EXERCISE DETAILS:
Line count for "height": give the number of lines in the records below that hold it, and nothing else.

RAW DATA:
• • •

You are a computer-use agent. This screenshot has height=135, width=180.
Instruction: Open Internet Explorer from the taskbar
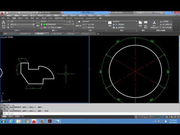[11, 121]
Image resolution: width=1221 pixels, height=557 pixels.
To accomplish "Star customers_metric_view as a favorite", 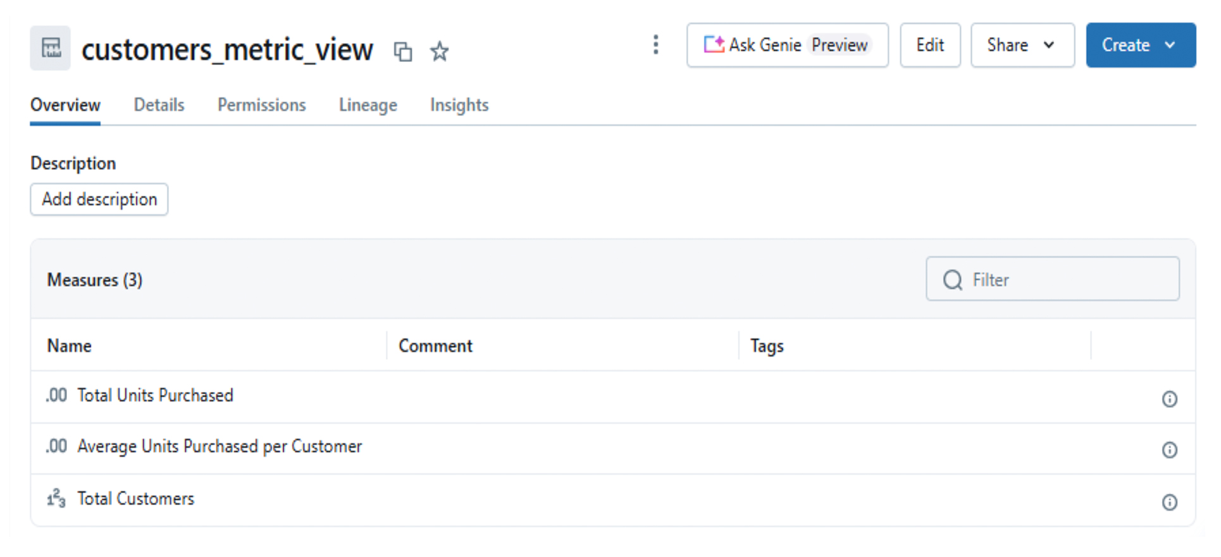I will tap(439, 51).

• • •

WRITTEN RESPONSE:
2